As I see it, colonisation was largely the inevitable dominance of a more legally and materially developed European civilisation, when it came into contact with the Maori, who although not a backward or unsophisticated people, because their divided tribal political model meant they were unable to present a united resistance were thus overwhelmed.
It is useful to not overlook the vital assistance provided to the Government troops in the New Zealand Wars, by Maori irregulars keen to settle scores with old tribal enemies. If not for their efforts, the tribes may well have never been conquered as they were and indeed colonisation may well have proceeded differently. But wars change history, and all wars have winners and losers, however much we may wish to pass judgement on their motives and methods centuries later.

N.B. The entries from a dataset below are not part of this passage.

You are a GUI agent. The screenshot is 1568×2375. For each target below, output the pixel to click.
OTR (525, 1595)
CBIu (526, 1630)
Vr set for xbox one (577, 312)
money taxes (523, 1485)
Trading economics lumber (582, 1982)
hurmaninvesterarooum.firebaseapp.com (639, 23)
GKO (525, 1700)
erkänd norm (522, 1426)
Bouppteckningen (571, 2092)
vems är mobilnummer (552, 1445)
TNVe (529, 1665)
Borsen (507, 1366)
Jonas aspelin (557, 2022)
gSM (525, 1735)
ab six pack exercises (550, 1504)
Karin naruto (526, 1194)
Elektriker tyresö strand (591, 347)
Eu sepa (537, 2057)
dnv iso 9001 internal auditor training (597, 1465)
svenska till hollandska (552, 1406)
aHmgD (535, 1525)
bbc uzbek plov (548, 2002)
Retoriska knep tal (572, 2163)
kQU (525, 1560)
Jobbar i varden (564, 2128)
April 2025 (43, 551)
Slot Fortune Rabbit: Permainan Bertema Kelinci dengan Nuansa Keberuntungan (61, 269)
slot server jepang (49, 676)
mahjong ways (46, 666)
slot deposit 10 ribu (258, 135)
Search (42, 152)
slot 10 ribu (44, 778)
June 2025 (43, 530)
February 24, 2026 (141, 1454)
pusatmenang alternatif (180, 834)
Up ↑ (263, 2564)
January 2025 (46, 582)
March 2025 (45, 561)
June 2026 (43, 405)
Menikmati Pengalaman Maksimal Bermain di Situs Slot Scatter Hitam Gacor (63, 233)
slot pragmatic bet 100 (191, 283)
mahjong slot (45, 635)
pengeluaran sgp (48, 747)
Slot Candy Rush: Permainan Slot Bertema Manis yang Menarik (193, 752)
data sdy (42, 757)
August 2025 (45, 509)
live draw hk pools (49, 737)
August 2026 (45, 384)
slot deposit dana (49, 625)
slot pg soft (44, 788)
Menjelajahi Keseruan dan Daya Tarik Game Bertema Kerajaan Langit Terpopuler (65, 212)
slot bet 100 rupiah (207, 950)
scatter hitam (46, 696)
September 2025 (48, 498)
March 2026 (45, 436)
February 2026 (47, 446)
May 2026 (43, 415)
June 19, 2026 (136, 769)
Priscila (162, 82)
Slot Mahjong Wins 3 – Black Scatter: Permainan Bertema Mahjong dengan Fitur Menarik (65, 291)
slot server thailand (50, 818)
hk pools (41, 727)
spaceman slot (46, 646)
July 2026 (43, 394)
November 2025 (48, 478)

If by ‘partnership’ you mean full Maori engagement with the wider world on equal terms, then who could argue with that? But if you mean some ill-defined form of ‘dual sovereignty’, that may or may not be democratically acceptable to the whole of New Zealand society…. then regretably you’ll just have to keep on lumping me in with Ian Wishhart.
The soooner MMP goes the better, and it can take the Greens with them, there has never been one party that has supported Bigorty more than Greens.
The soooner MMP goes the better
Democracy all too much for you there Brett? Should we just bin the whole thing and go back to a hereditary monarchy while we’re at it?
there has never been one party that has supported Bigorty more than Greens.
I must admit I’m intrigued. Just how do you twist your view of the world to arrive at that bizarre conclusion?
If you think these improvements are very good, Steve, then you are even less ambitious for New Zealand than John Key. There is a lot more we could be doing and this is the barest scratching of the surface- my biggest fear here is that posts like this one and other similar stories will give the public the impression that the ETS that passes this term is adequate enough to address our own contribution to climate change, and to manage its effects on the New Zealand economy, which couldn’t be further from the truth.
Clark’s pretty clear she’s not going to dismiss Winston until she hears back from the privileges committee, (which is good enough for me) and there’s no way he can argue with that. I don’t see any real way out of their support for the ETS and the wider coalition for NZF until next election- and that “way out” is likely to be the one the wider voting public has been hoping for for some time. 😉 Let’s hope any disenfranchised NZF supporters demand good policy and accountability if they change allegiance- regardless of who they might change to. That said, predicting the death of NZF or Winston is kinda like throwing a boomerang and forgetting about it- you have a tendency to get hit in the head by your mistake when you least expect it.
Ari – There’s always a lot more we could be doing; you’ve got to start somewhere.
Consider that 5 years ago climate change and peak oil were barely even grazing the public conciousness. Sure – there was Kyoto – but it hadn’t come into effect and (as evidenced) wasn’t REALLY being thought about even at a political level in NZ. Now we’ve got a framework that, despite it’s weaknesses, creates a structure and begins to put the right incentives in place.
We’ve FINALLY got an internal market force that will encourage emissions reduction. That is a fantastic thing, and the Greens were right to support it now.
I think ’08Wire put it quite well: “The Greens are voting for the ETS. Good. But they are calling for a better ETS. Good.”
Transport emissions are going to fall anyway, because the marginal cost of oil is already high enough to foster a move away. Agriculture I know almost nothing about, but it’s damned certain that having the ETS as it exists now increases the odds that we’ll have one addressing agricultural emissions in 10 years time.
The world will not end if we don’t move to address agricultural emissions tomorrow… or it it will, then it was going to anyway. Trying to do everything at once usually leads to acheiving nothing.